DATA EXTRACT:

********************

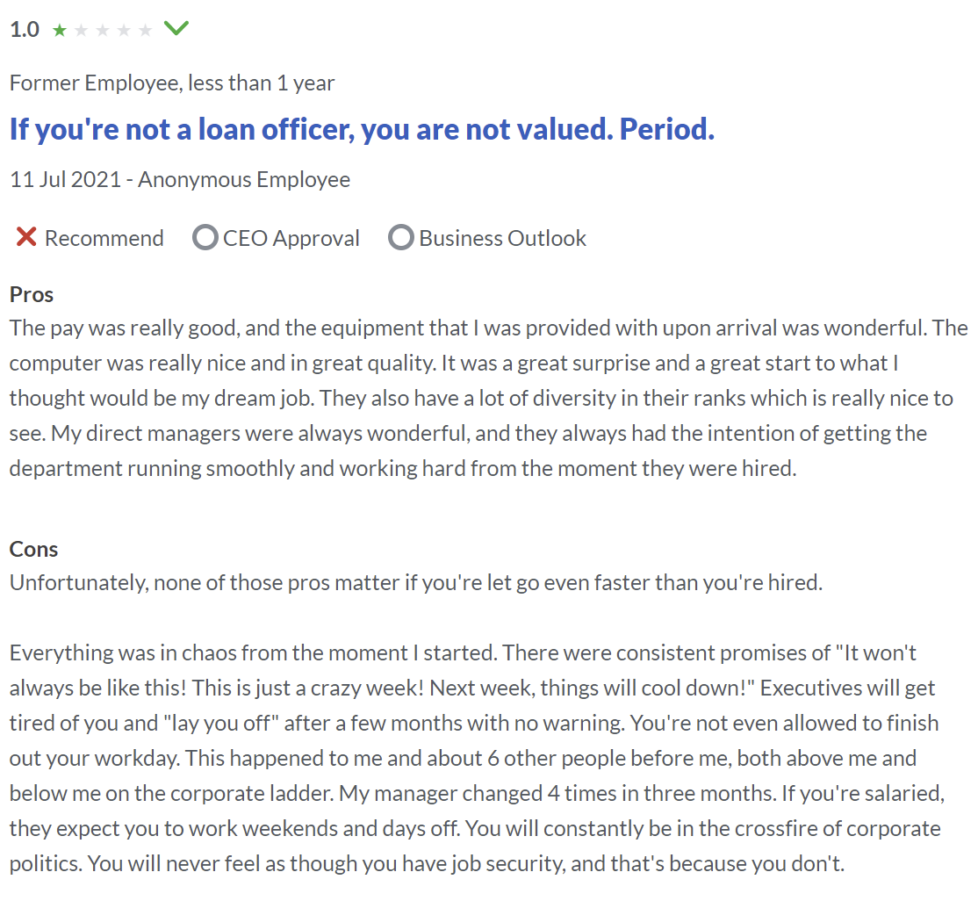
Task: Click the Business Outlook circle indicator
Action: click(401, 238)
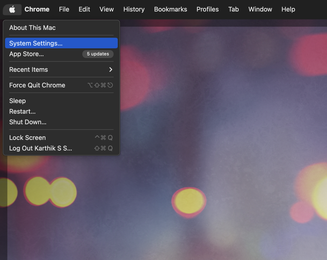Expand the Recent Items submenu
The width and height of the screenshot is (327, 260).
pyautogui.click(x=28, y=69)
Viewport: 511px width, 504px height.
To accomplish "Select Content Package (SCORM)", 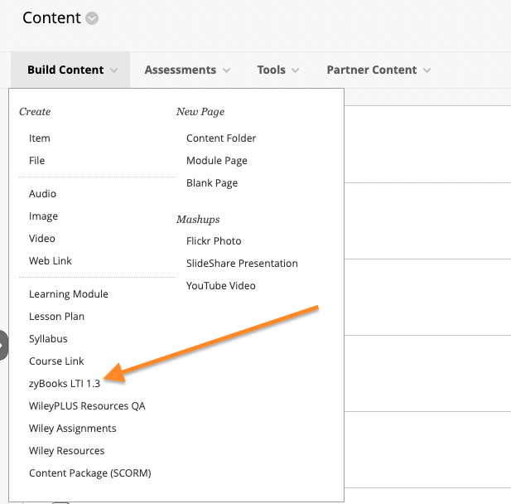I will [x=90, y=473].
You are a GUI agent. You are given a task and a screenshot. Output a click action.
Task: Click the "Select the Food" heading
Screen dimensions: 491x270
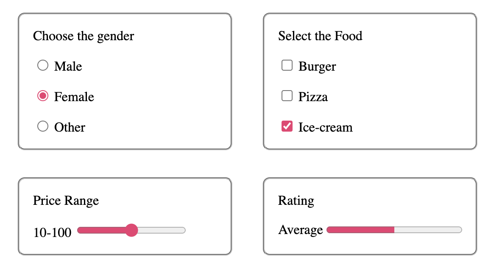click(x=320, y=36)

********************

ASSIGNMENT:
Repeat the lines of the records verbatim, starting at the line containing "You are a GUI" and stopping after the final line. Images stay out.

ANSWER AREA:
You are a GUI agent. You are given a task and a screenshot. Output a click action.
Task: Click the "Select the Food" heading
Screen dimensions: 491x270
click(x=320, y=36)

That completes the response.